Collected data entries:
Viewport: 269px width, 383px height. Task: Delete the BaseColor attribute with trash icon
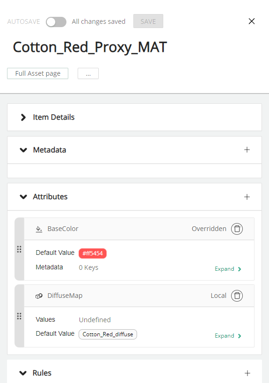pyautogui.click(x=237, y=229)
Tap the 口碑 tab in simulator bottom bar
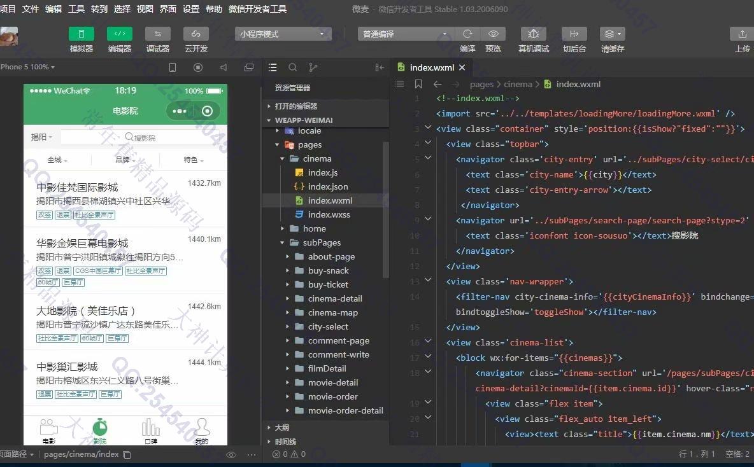Image resolution: width=754 pixels, height=467 pixels. 151,431
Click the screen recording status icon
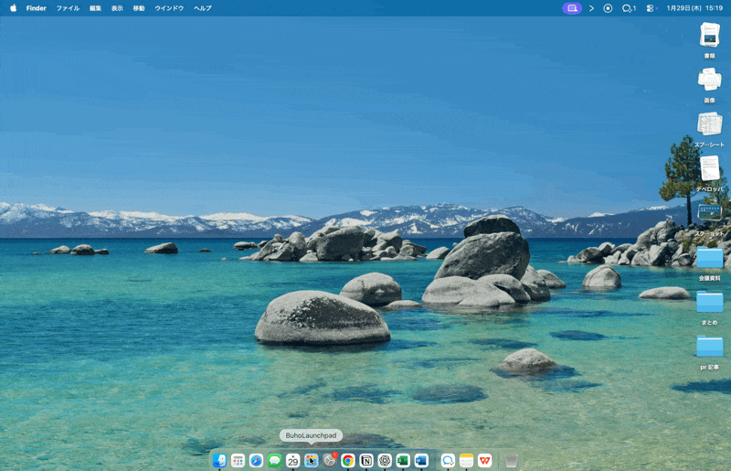Image resolution: width=731 pixels, height=471 pixels. pos(608,8)
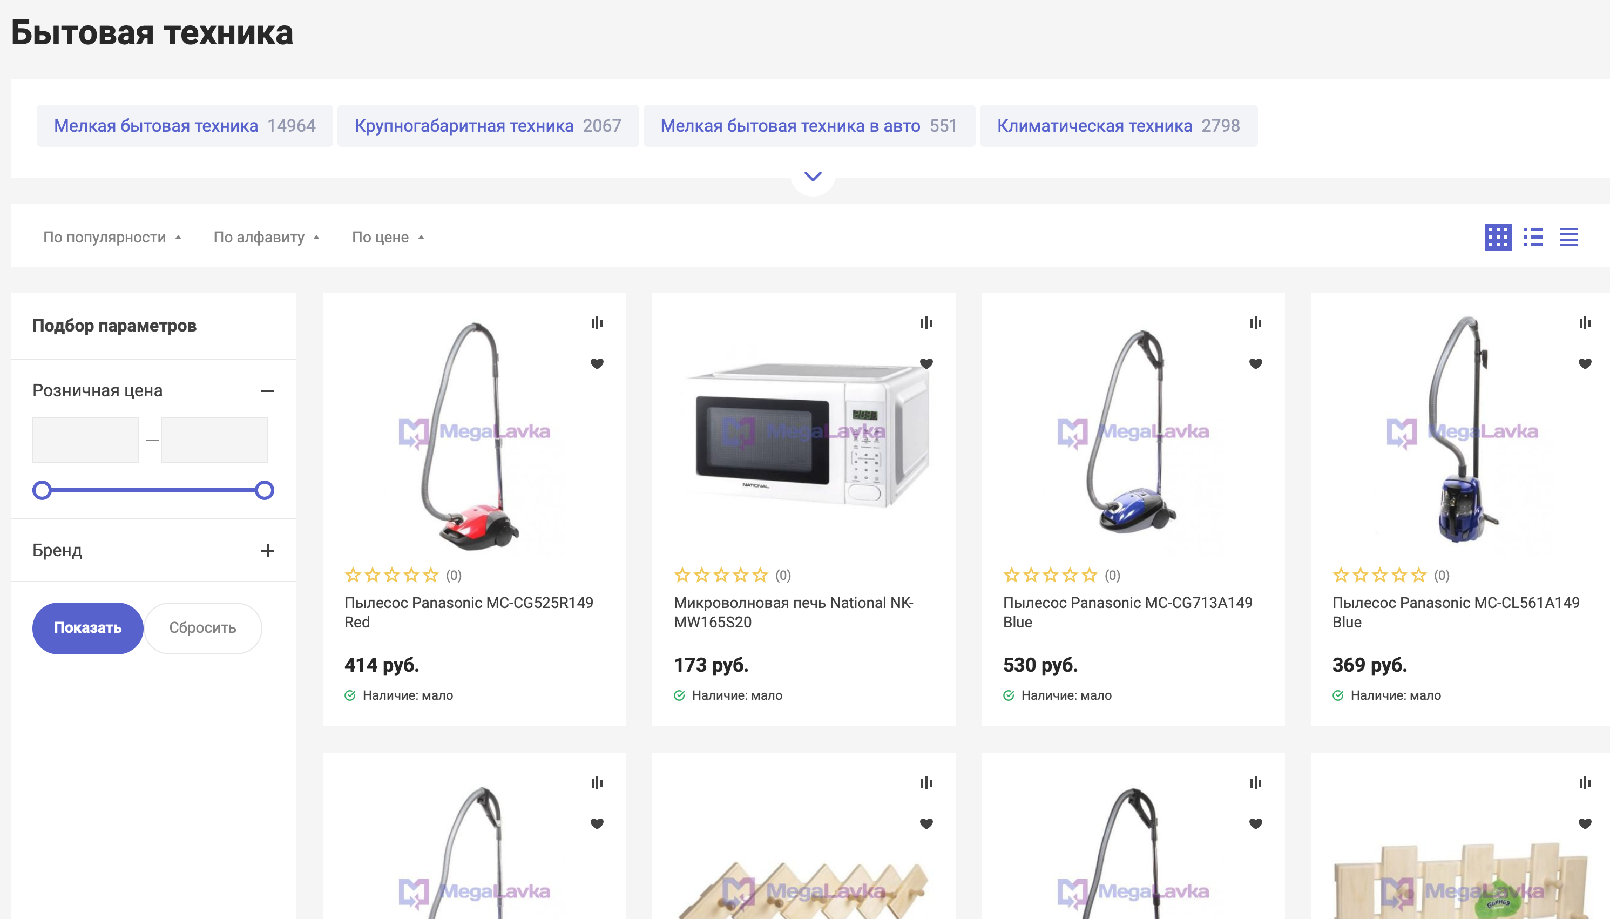Expand the Бренд filter section
Image resolution: width=1610 pixels, height=919 pixels.
(x=268, y=550)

PROBLEM TO SOLVE:
The records must come back exactly, with their pictures removed.

SOLUTION FOR THIS EXERCISE:
Viewport: 269px width, 383px height. Task: Delete the BaseColor attribute with trash icon
pyautogui.click(x=237, y=229)
Tap the 口碑 tab in simulator bottom bar
Image resolution: width=754 pixels, height=467 pixels. 151,431
Click the screen recording status icon
Image resolution: width=731 pixels, height=471 pixels. pos(608,8)
Expand the Бренд filter section
Image resolution: width=1610 pixels, height=919 pixels.
(x=268, y=550)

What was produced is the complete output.